» **Required work**: Output the span of lines from the one that contains "The image size is (1010, 760)." through the end of the records, inclusive, exactly as written and free of pictures.

--- Data supplied Enclosed Below ---

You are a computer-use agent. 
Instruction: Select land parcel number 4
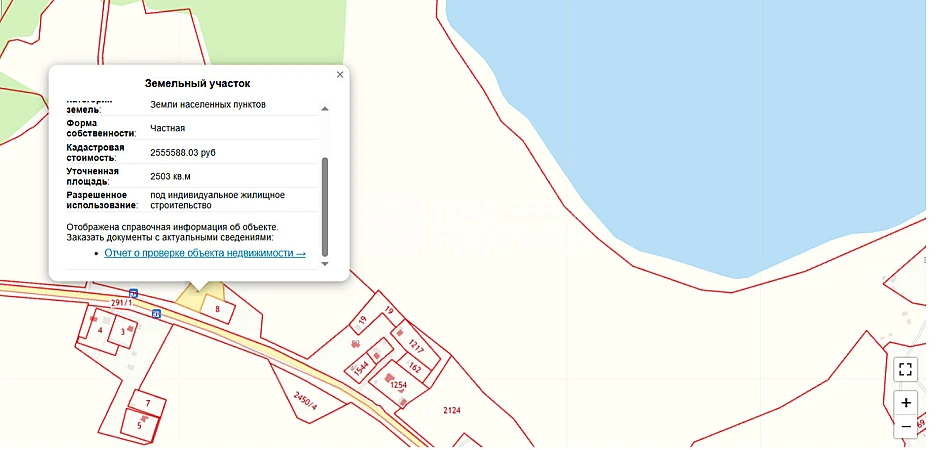(100, 329)
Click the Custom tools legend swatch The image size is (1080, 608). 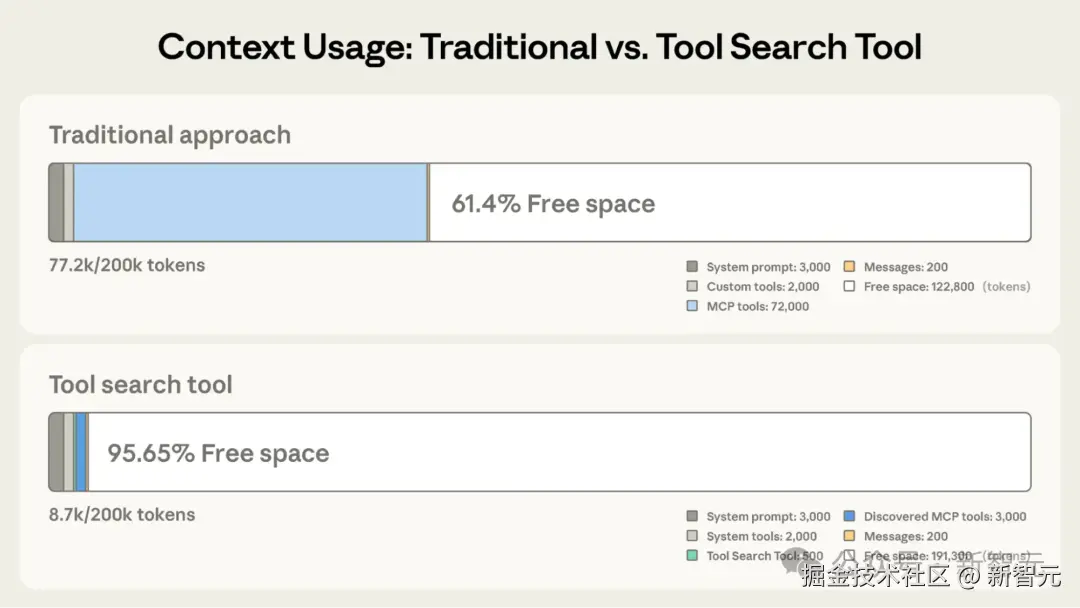point(692,287)
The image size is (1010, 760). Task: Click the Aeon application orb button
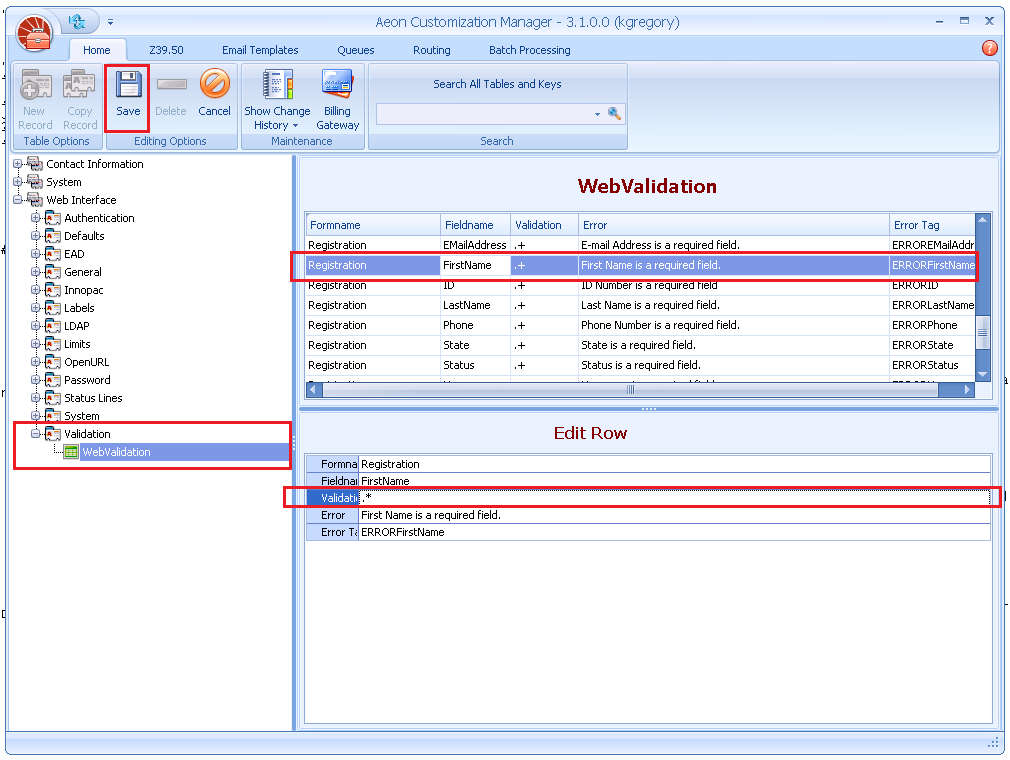(35, 34)
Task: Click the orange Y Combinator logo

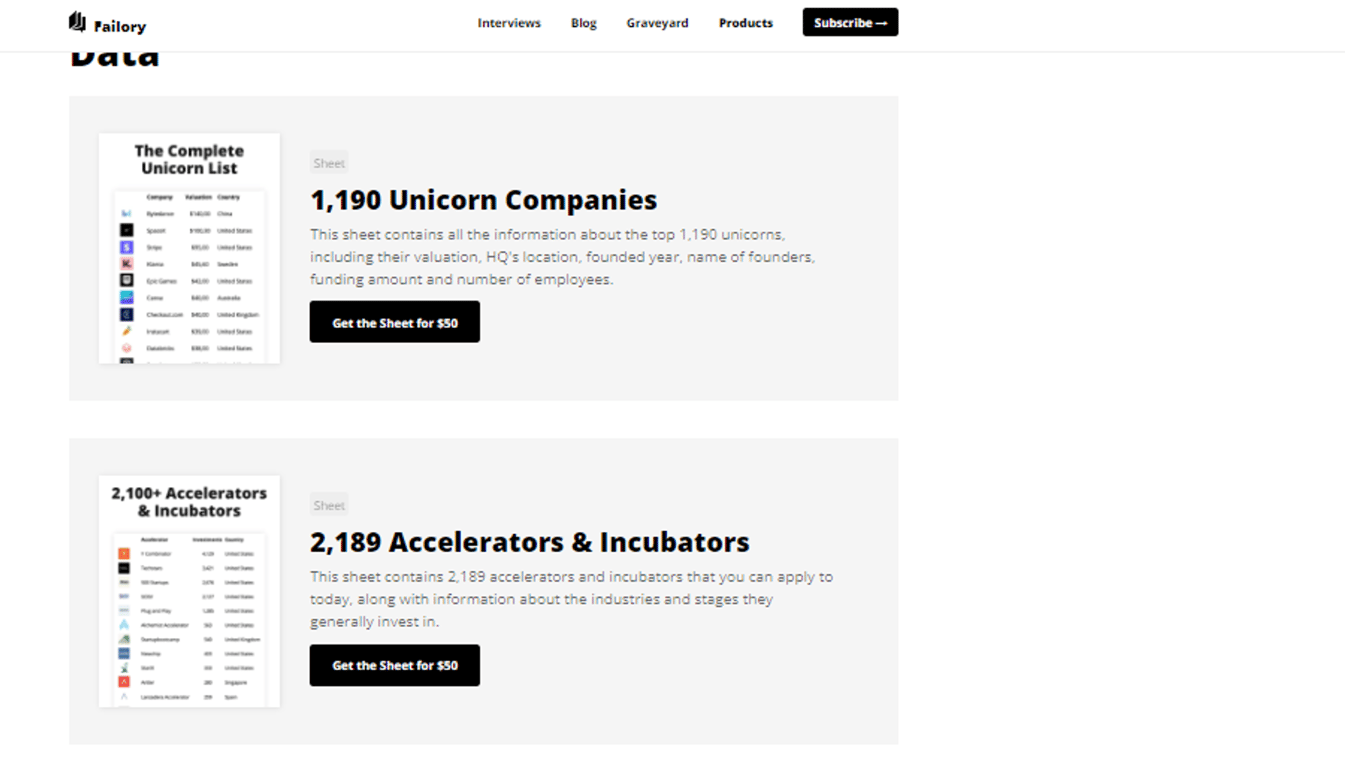Action: coord(124,553)
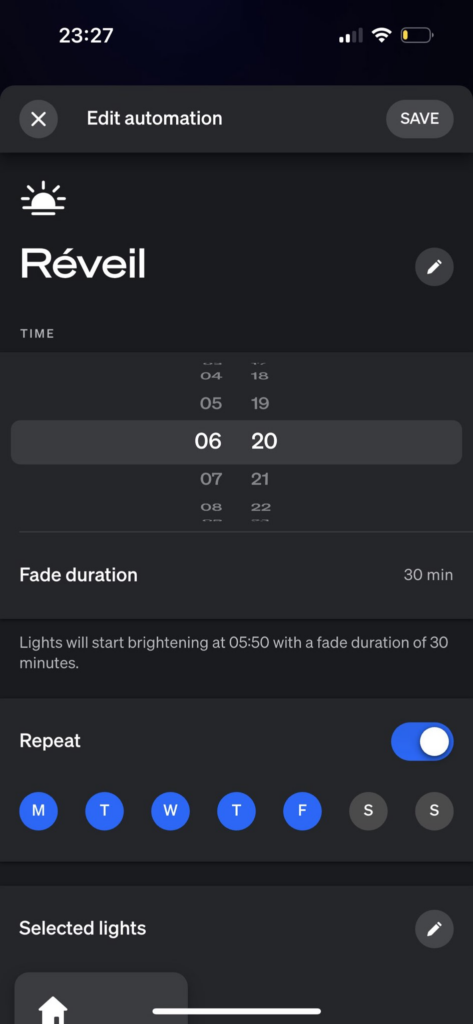Close the Edit automation screen
Screen dimensions: 473x1024
tap(39, 119)
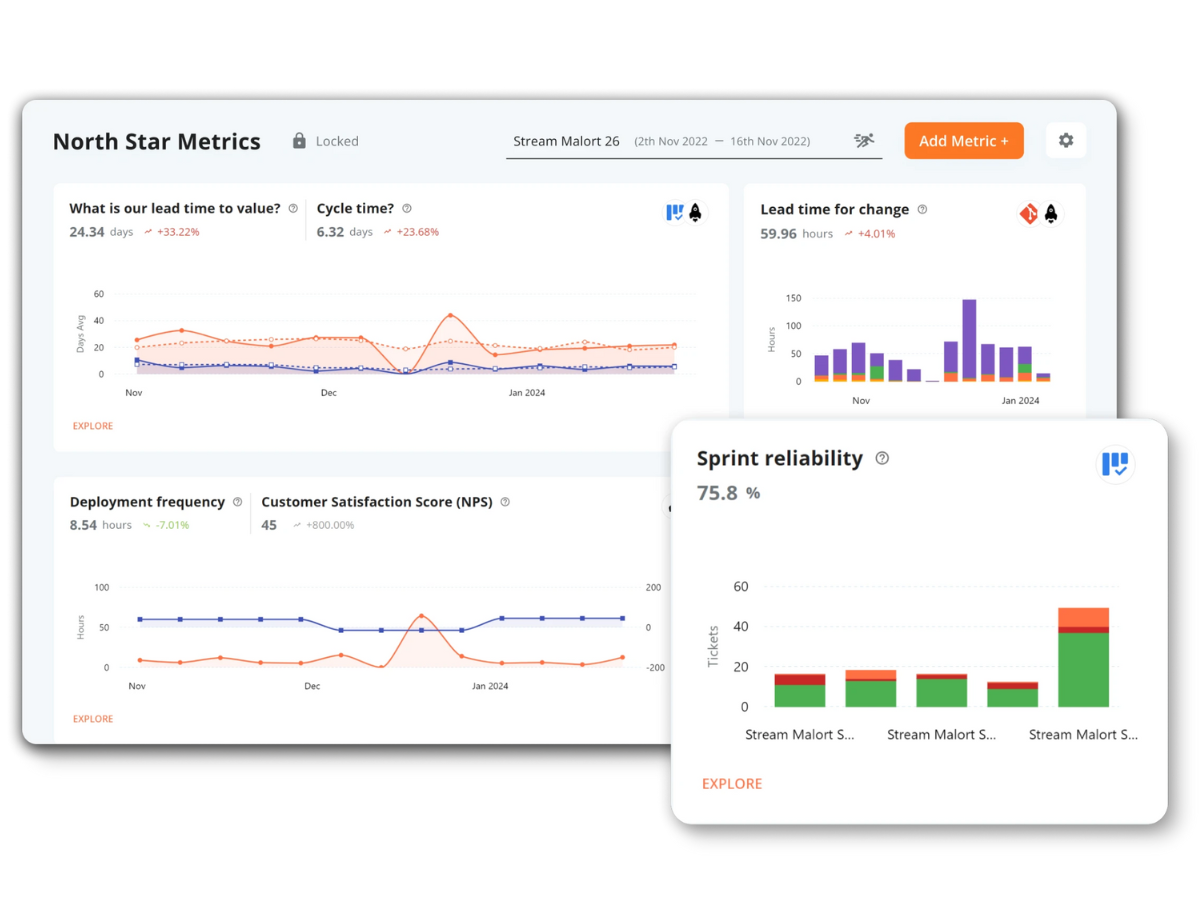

--- End of Enclosed Data supplied ---

» **Result below**:
The image size is (1010, 760). Task: Click the Aeon application orb button
(35, 34)
Task: Click the orange Y Combinator logo

Action: coord(124,553)
Close the Edit automation screen
Screen dimensions: 473x1024
tap(39, 119)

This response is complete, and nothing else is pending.